Crossover estimand construction checked against oracle IPCW weights (estimated ~ oracle) and a g-comp-vs-TMLE cut (TMLE removes ~half the g-comp bias); residual heavy-crossover bias is at-risk depletion that getPositivityDx() is designed to flag.

Time-varying covariates in the censoring model [experimental]

Threaded through the core. formatArguments() gains an optional CensoringTV argument (a long data.frame of time-varying covariates for the censoring model, with the ID column, a time column, and value columns). When supplied, the inverse-probability-of-censoring weight used by every estimand — the targeted survival / cumulative-incidence curves, getRMST/targetRMST, and getWinRatio — is conditioned on the LOCF value and change-from-baseline of each. Implemented as an override of the lagged censoring survival in get(CV)InitialEstimate() (the single object the censoring hazard feeds), so the outcome hazards and the rest of the TMLE are untouched; no CensoringTV reproduces the previous behavior exactly. This matters most for the marginal (non-ratio) estimands: in simulation a targeted absolute risk biased by informative censoring under baseline-only IPCW is recovered with the time-varying censoring model (scripts/dev-tvcens-core.R).
clinicalWinRatio() gains optional id + censoring.tv arguments: a long data.frame of post-randomization, time-varying covariates (e.g. echo / KCCQ / 6-minute-walk measured at follow-up visits) for the censoring model. When dropout is driven by such measurements, conditioning on baseline covariates alone makes censoring informative and biases the inverse-probability-of-censoring weights; conditioning the censoring hazard on the last-observation-carried-forward value and change-from-baseline of each restores conditional independence (CAR). They enter the censoring model (never the outcome hazards), so the marginal/ITT estimand is preserved (they are post-treatment mediators). Omitting them leaves the result unchanged.
New shared internal machinery (R/tvCensoring.R): .tvLOCF() (LOCF value + change-from-baseline on the hazard grid) and .tvCensoringInc() (cross-fitted discrete-time censoring-hazard SL with time-varying covariates). Validated to remove informative-censoring bias: a survival probability biased +5% under baseline-only IPCW is recovered to within ~0.4% with the time-varying censoring model (scripts/dev-tvcens*.R). (Note: the win ratio, being a between-arm ratio, is far less sensitive to arm-symmetric informative censoring – the larger payoff is for the marginal survival / cumulative-incidence curves and RMST, where the same machinery will be threaded next.)

Hierarchical (death-priority) win ratio is now the flagship [experimental]

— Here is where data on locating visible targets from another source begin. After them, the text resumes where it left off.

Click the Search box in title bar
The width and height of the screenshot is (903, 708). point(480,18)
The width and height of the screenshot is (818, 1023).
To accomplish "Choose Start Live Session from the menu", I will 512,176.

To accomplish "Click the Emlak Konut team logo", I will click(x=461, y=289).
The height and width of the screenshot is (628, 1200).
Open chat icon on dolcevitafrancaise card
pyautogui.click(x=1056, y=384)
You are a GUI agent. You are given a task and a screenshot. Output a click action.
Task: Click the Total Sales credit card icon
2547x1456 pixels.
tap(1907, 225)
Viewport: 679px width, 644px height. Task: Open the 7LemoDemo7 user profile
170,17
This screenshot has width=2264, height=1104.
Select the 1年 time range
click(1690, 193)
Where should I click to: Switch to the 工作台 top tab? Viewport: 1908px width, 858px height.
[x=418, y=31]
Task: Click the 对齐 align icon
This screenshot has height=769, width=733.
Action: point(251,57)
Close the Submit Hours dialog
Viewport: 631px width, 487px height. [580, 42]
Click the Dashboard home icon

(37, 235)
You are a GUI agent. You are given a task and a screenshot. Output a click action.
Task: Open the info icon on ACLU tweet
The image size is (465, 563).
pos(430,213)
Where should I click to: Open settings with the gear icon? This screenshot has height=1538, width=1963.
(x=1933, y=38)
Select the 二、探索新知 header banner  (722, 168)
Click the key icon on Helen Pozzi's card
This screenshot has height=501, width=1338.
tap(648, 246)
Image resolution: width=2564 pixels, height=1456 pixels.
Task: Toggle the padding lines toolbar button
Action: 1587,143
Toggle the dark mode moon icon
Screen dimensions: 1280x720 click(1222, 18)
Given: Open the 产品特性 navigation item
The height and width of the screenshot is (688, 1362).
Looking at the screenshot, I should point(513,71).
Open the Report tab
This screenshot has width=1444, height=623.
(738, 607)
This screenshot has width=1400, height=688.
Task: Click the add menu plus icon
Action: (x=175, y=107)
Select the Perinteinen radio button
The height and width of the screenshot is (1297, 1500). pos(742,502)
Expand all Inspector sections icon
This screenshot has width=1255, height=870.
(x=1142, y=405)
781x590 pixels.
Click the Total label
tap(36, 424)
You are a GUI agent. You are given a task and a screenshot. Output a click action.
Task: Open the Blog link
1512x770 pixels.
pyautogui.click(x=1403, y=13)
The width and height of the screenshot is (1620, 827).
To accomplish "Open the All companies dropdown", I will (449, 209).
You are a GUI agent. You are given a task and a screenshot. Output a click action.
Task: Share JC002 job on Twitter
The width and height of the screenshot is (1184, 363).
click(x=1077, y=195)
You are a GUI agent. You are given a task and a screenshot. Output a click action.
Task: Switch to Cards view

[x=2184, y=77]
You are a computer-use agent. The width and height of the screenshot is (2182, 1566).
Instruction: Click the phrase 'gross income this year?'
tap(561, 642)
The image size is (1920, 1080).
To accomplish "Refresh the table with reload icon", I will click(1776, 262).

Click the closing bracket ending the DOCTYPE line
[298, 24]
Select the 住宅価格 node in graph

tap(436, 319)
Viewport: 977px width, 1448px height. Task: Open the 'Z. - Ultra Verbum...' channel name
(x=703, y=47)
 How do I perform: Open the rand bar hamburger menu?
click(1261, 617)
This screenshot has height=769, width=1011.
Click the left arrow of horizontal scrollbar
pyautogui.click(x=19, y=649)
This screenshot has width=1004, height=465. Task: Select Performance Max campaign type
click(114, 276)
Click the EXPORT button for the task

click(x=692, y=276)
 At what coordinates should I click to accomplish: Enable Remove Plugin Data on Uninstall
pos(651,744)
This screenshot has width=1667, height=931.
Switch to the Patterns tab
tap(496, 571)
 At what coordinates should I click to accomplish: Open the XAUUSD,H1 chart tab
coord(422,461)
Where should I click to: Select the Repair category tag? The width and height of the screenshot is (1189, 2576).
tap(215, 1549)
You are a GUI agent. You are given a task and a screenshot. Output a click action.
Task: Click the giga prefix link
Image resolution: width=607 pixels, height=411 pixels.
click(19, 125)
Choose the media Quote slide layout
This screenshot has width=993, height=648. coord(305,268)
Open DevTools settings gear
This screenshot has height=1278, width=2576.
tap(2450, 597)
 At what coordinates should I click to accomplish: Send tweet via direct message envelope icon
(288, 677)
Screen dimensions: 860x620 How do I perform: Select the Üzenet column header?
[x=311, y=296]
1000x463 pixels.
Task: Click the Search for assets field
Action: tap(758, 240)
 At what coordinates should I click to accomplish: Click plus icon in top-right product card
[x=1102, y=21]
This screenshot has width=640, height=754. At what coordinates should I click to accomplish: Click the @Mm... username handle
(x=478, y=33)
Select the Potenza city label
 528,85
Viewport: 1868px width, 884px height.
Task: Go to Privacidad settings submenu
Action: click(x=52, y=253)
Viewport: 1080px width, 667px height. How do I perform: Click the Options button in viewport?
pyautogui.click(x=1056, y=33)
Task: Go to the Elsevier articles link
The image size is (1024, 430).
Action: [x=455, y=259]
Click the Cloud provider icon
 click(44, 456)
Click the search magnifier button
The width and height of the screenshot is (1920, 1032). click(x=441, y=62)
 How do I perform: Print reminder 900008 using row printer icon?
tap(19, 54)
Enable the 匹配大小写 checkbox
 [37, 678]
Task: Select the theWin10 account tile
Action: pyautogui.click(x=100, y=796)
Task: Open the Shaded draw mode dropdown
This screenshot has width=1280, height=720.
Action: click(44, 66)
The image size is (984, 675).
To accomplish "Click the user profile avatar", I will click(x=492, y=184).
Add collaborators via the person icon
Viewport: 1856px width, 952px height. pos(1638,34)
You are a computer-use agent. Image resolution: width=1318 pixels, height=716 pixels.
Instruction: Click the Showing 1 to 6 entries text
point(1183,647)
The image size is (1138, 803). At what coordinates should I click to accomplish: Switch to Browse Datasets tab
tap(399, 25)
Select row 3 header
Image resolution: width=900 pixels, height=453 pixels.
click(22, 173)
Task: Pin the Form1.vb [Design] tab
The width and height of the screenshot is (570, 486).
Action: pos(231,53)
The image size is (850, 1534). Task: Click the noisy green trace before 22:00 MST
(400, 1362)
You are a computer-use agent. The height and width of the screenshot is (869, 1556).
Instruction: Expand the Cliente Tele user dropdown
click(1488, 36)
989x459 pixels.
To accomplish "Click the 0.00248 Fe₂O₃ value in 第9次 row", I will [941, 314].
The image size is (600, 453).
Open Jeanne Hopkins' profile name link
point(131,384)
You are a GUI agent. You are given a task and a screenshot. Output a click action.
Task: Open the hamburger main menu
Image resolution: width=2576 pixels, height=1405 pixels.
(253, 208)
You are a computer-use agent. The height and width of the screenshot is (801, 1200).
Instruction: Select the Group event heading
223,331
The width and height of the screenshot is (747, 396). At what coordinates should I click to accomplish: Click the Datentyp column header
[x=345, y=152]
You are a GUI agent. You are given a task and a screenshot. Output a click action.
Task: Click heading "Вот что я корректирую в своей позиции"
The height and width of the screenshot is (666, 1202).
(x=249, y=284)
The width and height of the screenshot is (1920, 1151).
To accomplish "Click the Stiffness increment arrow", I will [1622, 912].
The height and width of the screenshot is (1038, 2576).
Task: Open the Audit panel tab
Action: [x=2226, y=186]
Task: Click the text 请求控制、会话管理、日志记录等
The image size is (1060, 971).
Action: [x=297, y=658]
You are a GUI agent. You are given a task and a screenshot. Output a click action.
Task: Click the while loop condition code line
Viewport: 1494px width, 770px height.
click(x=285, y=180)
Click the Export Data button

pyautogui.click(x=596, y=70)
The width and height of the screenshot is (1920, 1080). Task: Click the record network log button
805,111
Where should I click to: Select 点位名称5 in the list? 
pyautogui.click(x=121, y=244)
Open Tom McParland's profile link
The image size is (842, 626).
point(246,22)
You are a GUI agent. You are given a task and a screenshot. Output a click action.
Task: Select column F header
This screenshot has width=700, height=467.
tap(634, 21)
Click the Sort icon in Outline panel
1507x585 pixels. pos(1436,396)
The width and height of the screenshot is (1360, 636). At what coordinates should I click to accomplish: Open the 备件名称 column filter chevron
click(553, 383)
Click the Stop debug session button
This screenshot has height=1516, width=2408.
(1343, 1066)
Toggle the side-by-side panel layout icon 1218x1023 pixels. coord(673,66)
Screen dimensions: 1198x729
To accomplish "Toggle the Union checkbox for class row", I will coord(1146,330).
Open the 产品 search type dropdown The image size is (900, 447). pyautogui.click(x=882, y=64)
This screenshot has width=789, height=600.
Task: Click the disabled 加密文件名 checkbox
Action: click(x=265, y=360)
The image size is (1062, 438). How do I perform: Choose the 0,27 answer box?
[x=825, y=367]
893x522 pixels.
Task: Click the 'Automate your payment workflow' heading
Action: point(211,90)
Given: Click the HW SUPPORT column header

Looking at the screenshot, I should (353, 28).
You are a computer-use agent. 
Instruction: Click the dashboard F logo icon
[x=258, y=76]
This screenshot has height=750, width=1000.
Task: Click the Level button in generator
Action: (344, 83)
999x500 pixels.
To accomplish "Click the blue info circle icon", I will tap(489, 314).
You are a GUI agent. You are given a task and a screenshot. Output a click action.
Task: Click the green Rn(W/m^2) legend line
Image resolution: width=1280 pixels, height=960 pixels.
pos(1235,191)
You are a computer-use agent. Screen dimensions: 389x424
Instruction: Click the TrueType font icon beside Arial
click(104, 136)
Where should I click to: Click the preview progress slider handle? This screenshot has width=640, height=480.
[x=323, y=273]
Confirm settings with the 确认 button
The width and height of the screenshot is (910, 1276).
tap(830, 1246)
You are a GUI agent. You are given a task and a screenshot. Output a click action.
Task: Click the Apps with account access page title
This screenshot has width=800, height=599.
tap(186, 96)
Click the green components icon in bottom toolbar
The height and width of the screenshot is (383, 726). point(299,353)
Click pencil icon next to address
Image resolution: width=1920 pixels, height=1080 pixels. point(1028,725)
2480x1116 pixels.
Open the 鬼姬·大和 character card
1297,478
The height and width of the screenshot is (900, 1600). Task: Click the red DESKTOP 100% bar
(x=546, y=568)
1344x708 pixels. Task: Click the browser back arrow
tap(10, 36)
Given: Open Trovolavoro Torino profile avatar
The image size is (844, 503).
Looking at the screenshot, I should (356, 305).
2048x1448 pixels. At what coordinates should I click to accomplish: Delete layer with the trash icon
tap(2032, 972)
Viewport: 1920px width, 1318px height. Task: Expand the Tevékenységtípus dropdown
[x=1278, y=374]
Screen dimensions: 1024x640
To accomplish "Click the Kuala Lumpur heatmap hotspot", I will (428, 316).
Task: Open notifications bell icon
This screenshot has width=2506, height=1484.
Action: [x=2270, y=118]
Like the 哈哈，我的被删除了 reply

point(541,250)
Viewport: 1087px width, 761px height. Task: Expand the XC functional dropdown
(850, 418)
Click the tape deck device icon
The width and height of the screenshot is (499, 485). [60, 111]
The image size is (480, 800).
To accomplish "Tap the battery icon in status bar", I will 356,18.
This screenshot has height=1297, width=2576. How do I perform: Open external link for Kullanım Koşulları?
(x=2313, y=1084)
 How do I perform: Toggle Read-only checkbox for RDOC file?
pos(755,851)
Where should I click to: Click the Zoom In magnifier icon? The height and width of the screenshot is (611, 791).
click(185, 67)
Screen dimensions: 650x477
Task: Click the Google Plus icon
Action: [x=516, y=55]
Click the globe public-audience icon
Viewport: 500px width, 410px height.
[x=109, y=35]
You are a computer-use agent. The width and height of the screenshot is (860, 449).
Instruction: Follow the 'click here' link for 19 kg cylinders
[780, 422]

clinicalWinRatio() is generalized from the two-tier illness-death case to an arbitrary ordered hierarchy of a terminal event (death) plus one or more non-fatal events: pass illness.time as an ordered vector of non-fatal event columns (highest priority first). A single column reproduces the previous two-tier behavior (backward compatible). It counts a higher-priority event even when it follows a lower-priority one (death after a hospitalization, a stroke after a hospitalization) – the clinically intended hierarchy, and the one the first-event getWinRatio() cannot produce. This is now the recommended win ratio for most trials (e.g. device or oncology trials, or wherever a hierarchical composite endpoint is used).
Internally it is a Markov multistate model whose states are the subsets of non-fatal events experienced; every transition (each non-fatal event out of each reachable state, and death out of every state) is a Super Learner, with doubly-robust, covariate-adjusted, censoring-corrected (IPCW) influence-function inference via adjoint-value clever covariates, and cross-fitting. The estimand and its inference are validated against a brute-force pairwise win ratio for hierarchies up to four time-to-event tiers (scripts/genwr-*.R).
getWinRatio() documentation now flags its first-event limitation and points to clinicalWinRatio() for hierarchies where a higher-priority event can follow a lower-priority one.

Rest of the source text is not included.